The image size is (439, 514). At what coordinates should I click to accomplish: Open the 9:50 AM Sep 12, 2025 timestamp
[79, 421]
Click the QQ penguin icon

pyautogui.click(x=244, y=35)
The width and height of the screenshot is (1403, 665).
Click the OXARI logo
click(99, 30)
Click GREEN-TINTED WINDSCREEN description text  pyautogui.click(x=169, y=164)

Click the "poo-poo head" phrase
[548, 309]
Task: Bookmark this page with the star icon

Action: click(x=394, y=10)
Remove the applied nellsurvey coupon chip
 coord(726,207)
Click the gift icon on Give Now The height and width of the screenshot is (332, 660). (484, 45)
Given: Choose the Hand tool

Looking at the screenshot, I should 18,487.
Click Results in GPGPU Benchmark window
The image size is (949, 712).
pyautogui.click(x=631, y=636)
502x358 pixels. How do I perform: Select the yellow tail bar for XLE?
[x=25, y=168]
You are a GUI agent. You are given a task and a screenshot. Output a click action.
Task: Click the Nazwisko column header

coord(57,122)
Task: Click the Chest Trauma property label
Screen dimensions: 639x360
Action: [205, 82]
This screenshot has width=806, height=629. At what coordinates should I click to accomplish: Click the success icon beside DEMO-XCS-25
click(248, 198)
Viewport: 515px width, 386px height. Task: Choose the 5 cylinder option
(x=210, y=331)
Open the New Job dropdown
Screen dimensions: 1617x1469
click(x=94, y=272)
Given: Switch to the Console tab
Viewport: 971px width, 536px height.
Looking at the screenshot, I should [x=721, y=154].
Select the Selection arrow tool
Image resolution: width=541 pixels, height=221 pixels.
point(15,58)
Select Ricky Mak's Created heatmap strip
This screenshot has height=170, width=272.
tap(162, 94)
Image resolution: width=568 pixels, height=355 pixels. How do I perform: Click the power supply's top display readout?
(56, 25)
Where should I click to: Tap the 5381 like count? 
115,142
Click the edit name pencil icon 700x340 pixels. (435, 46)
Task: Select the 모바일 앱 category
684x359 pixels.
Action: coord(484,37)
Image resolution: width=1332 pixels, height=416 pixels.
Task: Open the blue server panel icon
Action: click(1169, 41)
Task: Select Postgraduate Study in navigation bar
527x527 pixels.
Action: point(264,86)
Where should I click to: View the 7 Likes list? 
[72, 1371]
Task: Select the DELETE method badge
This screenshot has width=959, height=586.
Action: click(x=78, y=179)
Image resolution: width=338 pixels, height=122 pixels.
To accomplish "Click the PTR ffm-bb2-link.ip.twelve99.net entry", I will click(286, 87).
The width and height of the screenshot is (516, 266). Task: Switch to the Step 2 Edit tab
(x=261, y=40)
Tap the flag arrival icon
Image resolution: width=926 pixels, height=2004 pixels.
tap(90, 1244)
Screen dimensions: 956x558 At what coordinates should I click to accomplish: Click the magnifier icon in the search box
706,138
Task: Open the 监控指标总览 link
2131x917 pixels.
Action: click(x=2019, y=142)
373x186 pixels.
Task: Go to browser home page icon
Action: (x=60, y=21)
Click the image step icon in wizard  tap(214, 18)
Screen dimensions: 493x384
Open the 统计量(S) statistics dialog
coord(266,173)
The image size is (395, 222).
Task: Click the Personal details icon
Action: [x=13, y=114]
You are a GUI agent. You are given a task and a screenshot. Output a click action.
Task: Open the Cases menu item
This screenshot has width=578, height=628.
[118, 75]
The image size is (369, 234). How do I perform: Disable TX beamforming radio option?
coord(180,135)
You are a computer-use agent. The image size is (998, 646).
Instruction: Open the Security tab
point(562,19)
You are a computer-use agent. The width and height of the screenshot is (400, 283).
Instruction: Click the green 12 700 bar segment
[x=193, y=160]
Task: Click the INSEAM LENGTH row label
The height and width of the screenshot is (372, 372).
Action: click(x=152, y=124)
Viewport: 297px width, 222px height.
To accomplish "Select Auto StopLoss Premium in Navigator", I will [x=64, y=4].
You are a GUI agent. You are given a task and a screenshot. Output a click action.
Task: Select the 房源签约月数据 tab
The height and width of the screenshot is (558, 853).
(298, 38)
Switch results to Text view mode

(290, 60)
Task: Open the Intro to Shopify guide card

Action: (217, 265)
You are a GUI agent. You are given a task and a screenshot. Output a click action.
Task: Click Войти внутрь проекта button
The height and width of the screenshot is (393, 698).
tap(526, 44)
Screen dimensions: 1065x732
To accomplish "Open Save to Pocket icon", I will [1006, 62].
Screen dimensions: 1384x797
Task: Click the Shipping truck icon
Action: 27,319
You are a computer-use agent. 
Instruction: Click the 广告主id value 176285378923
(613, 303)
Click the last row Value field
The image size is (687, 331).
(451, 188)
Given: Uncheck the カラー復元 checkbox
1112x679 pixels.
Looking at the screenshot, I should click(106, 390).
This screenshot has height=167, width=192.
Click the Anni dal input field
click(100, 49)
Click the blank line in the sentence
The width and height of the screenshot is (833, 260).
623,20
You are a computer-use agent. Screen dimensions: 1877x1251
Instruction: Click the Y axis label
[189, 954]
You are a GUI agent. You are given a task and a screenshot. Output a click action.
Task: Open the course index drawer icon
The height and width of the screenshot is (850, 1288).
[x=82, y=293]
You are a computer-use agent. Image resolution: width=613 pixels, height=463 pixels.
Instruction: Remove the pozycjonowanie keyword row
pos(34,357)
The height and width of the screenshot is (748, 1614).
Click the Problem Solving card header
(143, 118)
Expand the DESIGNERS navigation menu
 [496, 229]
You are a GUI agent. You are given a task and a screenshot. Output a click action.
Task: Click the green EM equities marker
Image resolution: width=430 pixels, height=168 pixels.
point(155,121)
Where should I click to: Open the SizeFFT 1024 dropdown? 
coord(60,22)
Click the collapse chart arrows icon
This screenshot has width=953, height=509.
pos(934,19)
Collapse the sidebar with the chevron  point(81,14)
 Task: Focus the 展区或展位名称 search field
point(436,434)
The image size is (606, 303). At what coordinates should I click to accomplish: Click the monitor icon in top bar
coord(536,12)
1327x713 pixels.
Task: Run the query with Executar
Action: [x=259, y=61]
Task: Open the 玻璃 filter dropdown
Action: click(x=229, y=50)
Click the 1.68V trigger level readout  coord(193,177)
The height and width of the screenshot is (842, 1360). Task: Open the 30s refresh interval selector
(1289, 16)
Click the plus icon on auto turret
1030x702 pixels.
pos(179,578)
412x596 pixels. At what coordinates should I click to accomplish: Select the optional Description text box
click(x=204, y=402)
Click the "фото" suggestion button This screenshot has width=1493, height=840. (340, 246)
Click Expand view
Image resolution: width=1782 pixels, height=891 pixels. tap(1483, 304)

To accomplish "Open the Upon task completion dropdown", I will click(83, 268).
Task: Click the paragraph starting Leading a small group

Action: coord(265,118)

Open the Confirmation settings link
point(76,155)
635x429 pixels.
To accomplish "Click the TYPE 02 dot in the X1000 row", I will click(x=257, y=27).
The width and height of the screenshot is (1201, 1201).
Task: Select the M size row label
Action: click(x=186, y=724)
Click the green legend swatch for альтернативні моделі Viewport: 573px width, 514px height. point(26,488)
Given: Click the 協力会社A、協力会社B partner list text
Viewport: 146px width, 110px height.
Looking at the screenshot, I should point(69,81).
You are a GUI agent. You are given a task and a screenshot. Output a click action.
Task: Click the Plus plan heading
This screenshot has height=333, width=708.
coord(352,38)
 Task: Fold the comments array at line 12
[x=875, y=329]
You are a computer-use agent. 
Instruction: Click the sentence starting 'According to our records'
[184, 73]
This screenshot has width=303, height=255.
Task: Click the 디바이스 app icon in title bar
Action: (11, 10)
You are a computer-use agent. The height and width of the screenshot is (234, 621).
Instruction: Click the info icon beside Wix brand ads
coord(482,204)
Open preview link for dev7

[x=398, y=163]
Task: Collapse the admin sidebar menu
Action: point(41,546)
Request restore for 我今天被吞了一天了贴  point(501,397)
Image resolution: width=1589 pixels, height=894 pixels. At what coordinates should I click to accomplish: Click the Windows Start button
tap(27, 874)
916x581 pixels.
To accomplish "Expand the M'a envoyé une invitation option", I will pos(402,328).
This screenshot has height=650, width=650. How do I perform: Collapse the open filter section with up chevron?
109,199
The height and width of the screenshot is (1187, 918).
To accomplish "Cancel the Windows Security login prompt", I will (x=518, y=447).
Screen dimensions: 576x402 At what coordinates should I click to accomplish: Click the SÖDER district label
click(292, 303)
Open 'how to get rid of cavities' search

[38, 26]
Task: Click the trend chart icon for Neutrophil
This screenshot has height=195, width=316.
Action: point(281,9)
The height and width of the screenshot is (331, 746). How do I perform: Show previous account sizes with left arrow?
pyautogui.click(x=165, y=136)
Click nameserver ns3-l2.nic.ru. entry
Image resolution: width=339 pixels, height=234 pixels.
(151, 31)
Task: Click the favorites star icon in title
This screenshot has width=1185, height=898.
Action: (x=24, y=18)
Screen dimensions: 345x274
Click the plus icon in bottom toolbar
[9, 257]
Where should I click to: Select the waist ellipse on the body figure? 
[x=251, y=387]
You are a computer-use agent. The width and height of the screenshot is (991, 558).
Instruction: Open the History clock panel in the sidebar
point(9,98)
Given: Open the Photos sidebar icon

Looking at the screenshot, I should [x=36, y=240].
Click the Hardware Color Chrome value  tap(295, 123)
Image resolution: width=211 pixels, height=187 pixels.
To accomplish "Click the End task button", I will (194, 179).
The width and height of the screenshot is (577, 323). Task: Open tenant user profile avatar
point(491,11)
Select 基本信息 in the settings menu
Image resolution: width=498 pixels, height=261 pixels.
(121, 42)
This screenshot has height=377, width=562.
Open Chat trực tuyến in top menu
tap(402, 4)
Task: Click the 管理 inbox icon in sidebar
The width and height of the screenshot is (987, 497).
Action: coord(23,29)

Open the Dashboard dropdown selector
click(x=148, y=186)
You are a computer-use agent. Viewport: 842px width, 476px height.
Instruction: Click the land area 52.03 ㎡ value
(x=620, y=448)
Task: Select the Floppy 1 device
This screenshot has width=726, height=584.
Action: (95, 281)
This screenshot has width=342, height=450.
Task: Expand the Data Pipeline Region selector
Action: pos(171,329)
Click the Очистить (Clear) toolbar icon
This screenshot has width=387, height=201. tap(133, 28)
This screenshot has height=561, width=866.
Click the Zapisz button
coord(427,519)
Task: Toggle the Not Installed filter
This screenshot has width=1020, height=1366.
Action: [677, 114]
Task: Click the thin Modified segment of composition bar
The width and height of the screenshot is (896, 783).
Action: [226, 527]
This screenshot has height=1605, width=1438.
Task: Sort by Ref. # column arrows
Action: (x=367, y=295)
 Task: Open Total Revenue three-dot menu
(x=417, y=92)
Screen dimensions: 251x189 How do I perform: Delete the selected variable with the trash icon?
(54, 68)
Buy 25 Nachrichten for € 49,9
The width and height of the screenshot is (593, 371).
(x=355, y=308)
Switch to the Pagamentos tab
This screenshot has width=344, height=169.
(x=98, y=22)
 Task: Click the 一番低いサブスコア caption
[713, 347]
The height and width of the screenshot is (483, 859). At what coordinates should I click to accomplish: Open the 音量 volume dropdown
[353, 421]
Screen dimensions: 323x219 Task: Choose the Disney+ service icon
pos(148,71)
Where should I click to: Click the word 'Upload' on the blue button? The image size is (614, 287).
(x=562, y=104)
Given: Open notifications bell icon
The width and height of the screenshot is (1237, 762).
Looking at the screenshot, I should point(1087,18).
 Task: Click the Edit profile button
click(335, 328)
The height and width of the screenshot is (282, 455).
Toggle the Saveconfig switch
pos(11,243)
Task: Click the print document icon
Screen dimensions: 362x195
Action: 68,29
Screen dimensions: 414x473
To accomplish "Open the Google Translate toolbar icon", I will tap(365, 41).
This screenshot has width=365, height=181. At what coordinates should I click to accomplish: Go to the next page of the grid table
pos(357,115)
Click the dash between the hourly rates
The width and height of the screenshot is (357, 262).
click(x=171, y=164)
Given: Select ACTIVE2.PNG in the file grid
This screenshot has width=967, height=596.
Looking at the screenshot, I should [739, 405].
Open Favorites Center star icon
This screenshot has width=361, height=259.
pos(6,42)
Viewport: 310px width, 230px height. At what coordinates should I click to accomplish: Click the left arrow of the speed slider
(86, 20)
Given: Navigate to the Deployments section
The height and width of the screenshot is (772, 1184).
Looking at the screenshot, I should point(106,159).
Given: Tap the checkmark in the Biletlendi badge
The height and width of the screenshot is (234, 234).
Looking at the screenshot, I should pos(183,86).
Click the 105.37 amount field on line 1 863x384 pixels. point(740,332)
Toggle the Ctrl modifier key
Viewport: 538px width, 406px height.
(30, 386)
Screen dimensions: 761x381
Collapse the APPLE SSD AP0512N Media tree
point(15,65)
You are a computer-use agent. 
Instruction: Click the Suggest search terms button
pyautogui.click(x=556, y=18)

**Problem to work on:** Reproduce the records verbatim, from the first line through the line that contains "click(248, 198)".

**Solution for this exercise:**
The image size is (439, 514). At what coordinates should I click to accomplish: Open the 9:50 AM Sep 12, 2025 timestamp
[79, 421]
Click the QQ penguin icon

pyautogui.click(x=244, y=35)
The width and height of the screenshot is (1403, 665).
Click the OXARI logo
click(99, 30)
Click GREEN-TINTED WINDSCREEN description text  pyautogui.click(x=169, y=164)

Click the "poo-poo head" phrase
[548, 309]
Task: Bookmark this page with the star icon

Action: click(x=394, y=10)
Remove the applied nellsurvey coupon chip
 coord(726,207)
Click the gift icon on Give Now The height and width of the screenshot is (332, 660). (484, 45)
Given: Choose the Hand tool

Looking at the screenshot, I should 18,487.
Click Results in GPGPU Benchmark window
The image size is (949, 712).
pyautogui.click(x=631, y=636)
502x358 pixels. How do I perform: Select the yellow tail bar for XLE?
[x=25, y=168]
You are a GUI agent. You are given a task and a screenshot. Output a click action.
Task: Click the Nazwisko column header

coord(57,122)
Task: Click the Chest Trauma property label
Screen dimensions: 639x360
Action: [205, 82]
This screenshot has width=806, height=629. At what coordinates should I click to accomplish: Click the success icon beside DEMO-XCS-25
click(248, 198)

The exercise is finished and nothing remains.